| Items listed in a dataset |

####

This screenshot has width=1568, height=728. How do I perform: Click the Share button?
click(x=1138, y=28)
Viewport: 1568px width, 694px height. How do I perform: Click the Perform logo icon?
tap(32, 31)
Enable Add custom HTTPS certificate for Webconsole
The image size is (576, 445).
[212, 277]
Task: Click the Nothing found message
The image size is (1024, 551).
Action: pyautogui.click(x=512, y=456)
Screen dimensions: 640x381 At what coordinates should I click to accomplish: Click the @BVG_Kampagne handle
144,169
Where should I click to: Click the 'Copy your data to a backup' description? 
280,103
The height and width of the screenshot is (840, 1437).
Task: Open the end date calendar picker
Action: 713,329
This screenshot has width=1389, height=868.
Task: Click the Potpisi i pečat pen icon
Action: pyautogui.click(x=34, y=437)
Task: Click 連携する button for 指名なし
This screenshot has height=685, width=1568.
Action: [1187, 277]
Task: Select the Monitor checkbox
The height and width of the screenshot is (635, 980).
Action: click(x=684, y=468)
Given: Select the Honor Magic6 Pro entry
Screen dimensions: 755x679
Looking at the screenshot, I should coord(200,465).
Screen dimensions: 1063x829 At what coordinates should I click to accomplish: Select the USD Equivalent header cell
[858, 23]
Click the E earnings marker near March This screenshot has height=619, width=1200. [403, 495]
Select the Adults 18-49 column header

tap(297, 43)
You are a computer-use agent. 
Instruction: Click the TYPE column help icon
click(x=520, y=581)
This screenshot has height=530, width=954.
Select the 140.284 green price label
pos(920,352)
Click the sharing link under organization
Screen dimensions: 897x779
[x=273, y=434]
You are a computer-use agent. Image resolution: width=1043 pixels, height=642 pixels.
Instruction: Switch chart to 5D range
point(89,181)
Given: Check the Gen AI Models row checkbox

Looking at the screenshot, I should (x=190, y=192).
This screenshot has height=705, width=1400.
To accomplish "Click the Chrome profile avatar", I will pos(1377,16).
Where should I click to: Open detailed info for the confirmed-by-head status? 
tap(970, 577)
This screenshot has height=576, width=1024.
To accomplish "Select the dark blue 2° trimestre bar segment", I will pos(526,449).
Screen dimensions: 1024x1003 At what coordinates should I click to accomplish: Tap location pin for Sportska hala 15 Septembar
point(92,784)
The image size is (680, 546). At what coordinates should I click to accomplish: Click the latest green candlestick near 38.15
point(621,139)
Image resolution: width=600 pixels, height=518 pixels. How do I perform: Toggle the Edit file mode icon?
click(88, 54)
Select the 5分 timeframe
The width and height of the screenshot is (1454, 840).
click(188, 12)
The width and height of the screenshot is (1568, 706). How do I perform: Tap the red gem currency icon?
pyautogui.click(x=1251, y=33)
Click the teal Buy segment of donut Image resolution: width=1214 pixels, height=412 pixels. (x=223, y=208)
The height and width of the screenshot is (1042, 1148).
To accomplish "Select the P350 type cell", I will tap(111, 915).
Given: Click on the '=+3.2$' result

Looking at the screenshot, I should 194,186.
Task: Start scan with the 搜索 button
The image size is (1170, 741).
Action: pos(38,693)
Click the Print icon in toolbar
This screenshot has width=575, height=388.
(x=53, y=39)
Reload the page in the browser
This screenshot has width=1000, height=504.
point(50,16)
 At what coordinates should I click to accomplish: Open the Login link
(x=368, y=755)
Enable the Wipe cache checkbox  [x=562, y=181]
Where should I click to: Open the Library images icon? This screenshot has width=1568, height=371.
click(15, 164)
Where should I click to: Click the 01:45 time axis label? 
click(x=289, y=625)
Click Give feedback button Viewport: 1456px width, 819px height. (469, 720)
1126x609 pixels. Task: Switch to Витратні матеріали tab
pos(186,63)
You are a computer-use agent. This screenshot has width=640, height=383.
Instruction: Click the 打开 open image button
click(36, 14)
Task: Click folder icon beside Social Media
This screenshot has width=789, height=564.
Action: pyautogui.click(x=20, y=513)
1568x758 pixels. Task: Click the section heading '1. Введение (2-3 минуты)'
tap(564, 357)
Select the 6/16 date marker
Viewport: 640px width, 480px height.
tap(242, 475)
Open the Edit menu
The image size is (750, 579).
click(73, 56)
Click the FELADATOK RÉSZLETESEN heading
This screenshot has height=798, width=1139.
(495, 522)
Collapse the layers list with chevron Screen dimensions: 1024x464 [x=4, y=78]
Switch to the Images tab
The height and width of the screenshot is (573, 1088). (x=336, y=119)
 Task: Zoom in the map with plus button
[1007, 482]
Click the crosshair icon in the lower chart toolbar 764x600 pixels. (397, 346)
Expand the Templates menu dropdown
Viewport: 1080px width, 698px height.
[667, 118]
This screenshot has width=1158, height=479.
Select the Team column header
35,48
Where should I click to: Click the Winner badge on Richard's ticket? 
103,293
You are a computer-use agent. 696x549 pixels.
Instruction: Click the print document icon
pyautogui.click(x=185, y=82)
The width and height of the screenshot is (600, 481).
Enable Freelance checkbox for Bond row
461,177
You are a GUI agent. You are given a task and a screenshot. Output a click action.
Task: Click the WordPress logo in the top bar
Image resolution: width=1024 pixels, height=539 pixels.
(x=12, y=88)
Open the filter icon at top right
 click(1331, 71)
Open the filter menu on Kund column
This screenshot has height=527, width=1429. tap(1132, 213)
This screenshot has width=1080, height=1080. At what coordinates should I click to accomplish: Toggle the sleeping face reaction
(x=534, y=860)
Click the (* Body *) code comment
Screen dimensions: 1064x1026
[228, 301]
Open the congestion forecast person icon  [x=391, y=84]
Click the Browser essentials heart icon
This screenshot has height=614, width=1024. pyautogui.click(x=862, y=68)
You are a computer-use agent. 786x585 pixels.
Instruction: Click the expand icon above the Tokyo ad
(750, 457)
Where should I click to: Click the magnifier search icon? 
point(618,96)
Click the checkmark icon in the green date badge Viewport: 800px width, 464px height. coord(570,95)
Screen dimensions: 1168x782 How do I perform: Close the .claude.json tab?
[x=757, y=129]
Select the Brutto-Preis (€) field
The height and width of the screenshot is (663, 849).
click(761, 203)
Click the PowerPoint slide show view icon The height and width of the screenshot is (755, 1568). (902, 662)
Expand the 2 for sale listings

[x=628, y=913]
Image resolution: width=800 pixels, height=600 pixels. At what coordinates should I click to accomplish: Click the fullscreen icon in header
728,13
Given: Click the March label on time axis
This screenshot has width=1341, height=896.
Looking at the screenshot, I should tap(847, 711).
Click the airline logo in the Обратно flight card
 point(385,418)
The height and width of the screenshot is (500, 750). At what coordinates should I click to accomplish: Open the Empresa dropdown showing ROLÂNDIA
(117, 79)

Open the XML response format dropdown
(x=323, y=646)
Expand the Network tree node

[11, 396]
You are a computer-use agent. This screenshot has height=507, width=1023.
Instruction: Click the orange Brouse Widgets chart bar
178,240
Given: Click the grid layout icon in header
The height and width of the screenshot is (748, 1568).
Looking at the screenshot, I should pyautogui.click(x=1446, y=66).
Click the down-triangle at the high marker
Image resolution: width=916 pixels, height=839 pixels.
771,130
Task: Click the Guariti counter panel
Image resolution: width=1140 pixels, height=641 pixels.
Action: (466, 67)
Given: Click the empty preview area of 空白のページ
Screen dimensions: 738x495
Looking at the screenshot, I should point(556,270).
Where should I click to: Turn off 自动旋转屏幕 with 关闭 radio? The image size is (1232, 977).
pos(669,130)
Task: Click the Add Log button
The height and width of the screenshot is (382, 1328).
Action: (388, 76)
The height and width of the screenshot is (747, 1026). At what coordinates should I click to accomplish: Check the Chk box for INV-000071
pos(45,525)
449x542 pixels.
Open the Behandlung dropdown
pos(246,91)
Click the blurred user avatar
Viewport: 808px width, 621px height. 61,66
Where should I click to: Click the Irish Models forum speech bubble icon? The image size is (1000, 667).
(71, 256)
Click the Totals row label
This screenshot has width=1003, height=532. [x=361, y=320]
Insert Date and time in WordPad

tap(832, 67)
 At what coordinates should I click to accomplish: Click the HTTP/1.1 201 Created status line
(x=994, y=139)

####

| What is required |
Your answer should be one number: the count of lines in the records above that contain "will".

| Reply |
3